▸ **INSTRUCTIONS FOR THE TASK**
Only the lines below starting at the one containing "Click the port" and ending at the one containing "Given: Open the 显示层级 dropdown arrow" belong in the answer, each copied exactly.
──────── RECORDS SUPPLIED ────────
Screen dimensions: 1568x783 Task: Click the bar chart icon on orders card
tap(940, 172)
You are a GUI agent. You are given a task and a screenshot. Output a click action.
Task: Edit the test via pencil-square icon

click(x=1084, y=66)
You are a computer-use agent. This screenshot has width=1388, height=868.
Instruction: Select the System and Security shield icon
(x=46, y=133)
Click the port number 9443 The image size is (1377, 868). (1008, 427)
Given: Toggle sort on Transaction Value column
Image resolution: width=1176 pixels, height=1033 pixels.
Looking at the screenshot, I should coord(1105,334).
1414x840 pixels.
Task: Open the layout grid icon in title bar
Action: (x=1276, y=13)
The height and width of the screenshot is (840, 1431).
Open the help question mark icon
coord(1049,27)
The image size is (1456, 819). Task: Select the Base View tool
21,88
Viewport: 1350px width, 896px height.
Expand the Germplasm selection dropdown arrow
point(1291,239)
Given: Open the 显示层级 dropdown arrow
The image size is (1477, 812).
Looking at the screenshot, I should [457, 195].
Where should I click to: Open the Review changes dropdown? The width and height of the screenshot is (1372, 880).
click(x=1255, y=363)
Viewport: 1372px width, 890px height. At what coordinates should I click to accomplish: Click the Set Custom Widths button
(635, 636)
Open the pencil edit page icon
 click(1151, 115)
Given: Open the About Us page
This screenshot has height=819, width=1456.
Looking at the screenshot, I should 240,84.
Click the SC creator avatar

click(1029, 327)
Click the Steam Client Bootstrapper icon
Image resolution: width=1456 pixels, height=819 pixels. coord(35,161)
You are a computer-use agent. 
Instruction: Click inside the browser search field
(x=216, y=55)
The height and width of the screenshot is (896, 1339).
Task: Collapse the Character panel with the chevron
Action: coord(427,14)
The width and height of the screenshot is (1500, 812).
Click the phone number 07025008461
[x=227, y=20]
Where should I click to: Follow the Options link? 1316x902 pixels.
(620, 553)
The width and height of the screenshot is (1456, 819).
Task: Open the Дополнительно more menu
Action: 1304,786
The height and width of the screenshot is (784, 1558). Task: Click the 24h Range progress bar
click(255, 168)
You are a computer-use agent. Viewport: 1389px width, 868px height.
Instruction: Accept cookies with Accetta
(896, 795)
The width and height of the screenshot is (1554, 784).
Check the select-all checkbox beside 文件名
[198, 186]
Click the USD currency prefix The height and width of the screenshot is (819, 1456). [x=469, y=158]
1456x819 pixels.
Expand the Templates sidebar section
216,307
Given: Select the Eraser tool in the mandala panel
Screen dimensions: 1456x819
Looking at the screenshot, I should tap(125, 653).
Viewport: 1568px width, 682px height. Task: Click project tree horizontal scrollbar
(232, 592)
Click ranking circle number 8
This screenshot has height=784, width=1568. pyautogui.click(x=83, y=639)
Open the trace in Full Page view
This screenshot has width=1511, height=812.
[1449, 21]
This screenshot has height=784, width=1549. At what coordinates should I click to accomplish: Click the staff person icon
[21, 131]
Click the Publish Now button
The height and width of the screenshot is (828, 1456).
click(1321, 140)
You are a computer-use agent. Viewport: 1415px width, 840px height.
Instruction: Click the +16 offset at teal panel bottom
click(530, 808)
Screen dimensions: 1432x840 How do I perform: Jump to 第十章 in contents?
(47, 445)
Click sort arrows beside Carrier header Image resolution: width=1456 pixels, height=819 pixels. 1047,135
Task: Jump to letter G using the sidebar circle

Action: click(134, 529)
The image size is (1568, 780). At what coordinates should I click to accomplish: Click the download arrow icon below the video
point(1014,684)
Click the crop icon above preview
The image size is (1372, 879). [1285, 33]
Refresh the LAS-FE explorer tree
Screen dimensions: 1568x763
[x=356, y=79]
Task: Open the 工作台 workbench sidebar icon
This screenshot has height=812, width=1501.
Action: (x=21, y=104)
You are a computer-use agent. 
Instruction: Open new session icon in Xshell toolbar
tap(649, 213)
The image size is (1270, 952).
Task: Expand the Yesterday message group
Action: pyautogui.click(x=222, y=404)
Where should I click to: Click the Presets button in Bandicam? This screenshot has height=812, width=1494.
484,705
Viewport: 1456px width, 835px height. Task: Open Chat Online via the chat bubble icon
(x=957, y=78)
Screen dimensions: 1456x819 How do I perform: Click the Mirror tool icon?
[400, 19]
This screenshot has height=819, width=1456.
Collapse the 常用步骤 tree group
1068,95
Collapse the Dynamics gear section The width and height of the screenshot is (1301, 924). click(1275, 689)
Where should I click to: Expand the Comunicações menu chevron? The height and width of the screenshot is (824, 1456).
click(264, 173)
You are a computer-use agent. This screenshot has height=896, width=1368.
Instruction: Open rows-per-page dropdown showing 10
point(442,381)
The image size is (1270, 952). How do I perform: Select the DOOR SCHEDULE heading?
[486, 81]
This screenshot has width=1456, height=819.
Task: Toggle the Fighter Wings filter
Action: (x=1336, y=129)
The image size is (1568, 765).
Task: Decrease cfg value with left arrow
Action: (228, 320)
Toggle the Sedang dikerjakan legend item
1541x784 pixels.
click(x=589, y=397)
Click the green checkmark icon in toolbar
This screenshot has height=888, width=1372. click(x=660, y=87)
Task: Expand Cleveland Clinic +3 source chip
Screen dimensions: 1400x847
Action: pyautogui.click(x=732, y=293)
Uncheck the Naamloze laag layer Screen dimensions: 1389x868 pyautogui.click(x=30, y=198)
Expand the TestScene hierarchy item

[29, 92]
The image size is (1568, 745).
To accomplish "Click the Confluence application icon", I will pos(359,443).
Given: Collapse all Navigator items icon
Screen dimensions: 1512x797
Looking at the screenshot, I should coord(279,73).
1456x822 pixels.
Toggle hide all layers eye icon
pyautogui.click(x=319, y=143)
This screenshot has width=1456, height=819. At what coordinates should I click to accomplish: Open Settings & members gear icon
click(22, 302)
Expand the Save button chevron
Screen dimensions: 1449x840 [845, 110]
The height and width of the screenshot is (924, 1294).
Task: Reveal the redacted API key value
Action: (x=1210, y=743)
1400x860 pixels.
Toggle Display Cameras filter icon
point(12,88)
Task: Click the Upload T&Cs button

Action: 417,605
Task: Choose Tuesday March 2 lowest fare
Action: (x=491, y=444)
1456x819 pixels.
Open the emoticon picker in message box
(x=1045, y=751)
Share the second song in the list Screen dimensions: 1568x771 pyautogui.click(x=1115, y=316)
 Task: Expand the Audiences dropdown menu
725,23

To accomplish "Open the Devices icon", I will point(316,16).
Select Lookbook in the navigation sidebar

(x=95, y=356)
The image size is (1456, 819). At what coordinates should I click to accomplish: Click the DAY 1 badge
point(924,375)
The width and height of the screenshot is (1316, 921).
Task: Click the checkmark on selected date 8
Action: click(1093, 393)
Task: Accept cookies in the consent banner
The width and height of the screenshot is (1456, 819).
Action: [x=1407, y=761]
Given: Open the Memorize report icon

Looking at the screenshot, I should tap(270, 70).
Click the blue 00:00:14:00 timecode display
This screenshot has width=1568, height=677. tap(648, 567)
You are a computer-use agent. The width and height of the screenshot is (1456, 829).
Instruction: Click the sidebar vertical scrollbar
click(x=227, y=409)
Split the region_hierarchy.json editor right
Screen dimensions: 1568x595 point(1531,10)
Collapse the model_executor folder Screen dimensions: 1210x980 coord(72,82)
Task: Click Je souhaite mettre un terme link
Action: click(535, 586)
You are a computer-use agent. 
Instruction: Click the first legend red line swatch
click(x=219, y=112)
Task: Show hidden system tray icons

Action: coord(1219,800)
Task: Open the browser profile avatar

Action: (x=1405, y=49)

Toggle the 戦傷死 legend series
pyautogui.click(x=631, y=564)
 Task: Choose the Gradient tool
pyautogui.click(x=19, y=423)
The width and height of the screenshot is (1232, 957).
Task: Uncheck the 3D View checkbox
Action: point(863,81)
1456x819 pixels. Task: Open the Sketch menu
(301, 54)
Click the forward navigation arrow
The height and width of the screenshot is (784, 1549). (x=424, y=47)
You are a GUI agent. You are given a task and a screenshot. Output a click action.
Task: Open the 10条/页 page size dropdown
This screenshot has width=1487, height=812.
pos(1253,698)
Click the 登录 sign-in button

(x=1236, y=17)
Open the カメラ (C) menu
────────
▸ **ANSWER SECTION**
Click the port number 9443 The image size is (1377, 868). (1008, 427)
Given: Toggle sort on Transaction Value column
Image resolution: width=1176 pixels, height=1033 pixels.
Looking at the screenshot, I should coord(1105,334).
1414x840 pixels.
Task: Open the layout grid icon in title bar
Action: (x=1276, y=13)
The height and width of the screenshot is (840, 1431).
Open the help question mark icon
coord(1049,27)
The image size is (1456, 819). Task: Select the Base View tool
21,88
Viewport: 1350px width, 896px height.
Expand the Germplasm selection dropdown arrow
point(1291,239)
Given: Open the 显示层级 dropdown arrow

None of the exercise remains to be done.